Bold Hackers

April 27, 2016

It looks like some hackers are no longer afraid of the proverbial light, we learn from “Sony Hackers Still Active, ‘Darkhotel’ Checks Out of Hotel Hacking” at InformationWeek. Writer Kelly Jackson Higgins cites Kaspersky security researcher Juan Andres Guerrero-Saade, who observes that those behind the 2014 Sony hack, thought to be based in North Korea, did not vanish from the scene after that infamous attack. Higgins continues:

“There has been a noticeable shift in how some advanced threat groups such as this respond after being publicly outed by security researchers. Historically, cyber espionage gangs would go dark. ‘They would immediately shut down their infrastructure when they were reported on,’ said Kurt Baumgartner, principal security researcher with Kaspersky Lab. ‘You just didn’t see the return of an actor sometimes for years at a time.’

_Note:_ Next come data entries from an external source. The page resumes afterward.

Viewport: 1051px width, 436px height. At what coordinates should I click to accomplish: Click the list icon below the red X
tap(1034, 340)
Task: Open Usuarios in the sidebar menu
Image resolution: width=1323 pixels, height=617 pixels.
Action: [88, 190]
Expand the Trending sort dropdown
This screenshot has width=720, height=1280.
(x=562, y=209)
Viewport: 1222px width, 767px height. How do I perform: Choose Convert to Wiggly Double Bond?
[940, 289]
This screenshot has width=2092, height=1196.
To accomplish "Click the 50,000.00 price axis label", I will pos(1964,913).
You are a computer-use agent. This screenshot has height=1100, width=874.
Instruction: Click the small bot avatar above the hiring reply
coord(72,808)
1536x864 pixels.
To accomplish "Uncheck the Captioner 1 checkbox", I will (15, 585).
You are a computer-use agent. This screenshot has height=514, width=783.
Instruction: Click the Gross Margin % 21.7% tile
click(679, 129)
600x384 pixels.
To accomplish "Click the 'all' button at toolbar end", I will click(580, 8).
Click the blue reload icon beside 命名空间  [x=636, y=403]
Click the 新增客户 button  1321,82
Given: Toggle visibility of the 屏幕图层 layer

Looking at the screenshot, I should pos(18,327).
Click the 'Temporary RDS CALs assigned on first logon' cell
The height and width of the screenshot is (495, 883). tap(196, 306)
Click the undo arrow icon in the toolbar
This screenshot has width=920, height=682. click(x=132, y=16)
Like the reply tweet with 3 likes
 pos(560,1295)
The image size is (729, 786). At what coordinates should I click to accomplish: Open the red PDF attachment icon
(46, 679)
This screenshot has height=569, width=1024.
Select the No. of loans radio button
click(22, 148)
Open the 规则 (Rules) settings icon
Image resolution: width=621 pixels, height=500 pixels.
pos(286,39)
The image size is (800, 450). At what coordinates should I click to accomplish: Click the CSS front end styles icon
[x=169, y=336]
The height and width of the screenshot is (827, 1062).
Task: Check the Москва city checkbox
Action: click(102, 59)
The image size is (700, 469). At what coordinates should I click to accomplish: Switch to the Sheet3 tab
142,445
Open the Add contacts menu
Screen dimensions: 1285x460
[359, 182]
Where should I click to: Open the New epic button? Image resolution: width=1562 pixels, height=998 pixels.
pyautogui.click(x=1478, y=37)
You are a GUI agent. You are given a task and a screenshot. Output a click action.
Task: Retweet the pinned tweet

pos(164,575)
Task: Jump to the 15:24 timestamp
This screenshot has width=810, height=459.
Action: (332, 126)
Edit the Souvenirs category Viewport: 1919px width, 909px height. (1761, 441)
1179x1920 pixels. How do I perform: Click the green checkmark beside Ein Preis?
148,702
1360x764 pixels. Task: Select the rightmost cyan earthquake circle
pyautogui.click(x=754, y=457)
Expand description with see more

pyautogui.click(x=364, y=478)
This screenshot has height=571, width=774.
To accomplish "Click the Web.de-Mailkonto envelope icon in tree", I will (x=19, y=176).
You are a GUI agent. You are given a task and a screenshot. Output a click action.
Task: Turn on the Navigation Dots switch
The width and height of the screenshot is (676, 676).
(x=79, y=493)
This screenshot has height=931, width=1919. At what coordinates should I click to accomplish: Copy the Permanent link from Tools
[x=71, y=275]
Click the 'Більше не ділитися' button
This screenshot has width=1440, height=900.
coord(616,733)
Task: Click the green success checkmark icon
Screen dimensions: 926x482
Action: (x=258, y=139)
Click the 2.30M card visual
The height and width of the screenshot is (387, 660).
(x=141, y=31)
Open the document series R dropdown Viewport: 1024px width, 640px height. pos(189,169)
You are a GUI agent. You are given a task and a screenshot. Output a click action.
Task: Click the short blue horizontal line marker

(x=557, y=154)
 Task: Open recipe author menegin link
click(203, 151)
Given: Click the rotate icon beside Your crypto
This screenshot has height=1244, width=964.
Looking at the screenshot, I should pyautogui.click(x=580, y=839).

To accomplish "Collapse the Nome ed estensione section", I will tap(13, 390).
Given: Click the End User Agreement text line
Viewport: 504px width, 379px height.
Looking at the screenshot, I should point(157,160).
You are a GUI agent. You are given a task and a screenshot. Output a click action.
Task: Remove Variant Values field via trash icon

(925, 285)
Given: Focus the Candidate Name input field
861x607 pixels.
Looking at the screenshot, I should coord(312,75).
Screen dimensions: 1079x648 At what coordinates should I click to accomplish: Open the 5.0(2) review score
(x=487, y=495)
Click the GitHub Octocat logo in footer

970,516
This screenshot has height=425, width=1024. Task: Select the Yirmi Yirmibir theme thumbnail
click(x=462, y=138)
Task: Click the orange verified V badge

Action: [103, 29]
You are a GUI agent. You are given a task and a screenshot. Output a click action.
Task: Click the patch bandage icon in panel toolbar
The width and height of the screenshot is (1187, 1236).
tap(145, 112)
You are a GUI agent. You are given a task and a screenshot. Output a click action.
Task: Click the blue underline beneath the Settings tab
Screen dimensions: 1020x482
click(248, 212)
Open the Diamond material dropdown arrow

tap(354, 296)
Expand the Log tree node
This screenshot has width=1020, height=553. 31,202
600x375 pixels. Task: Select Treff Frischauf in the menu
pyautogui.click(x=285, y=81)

“But Baumgartner says he’s seen a dramatic shift in the past few years in how these groups react to publicity. Take Darkhotel, the Korean-speaking attack group known for hacking into WiFi networks at luxury hotels in order to target corporate and government executives. Darkhotel is no longer waging hotel-targeted attacks — but they aren’t hiding out, either.

“In July, Darkhotel was spotted employing a zero-day Adobe Flash exploit pilfered from the HackingTeam breach. ‘Within 48 hours, they took the Flash exploit down … They left a loosely configured server’ exposed, however, he told Dark Reading. ‘That’s unusual for an APT [advanced persistent threat] group.’”

Seeming to care little about public exposure, Darkhotel has moved on to other projects, like reportedly using Webmail to attack targets in Southeast Asia.

On the other hand, one group which experts had expected to see more of has remained dark for some time. We learn:

“Kaspersky Lab still hasn’t seen any sign of the so-called Equation Group, the nation-state threat actor operation that the security firm exposed early last year and that fell off its radar screen in January of 2014. The Equation Group, which has ties to Stuxnet and Flame as well as clues that point to a US connection, was found with advanced tools and techniques including the ability to hack air gapped computers, and to reprogram victims’ hard drives so its malware can’t be detected nor erased. While Kaspersky Lab stopped short of attributing the group to the National Security Agency (NSA), security experts say all signs indicate that the Equation Group equals the NSA.”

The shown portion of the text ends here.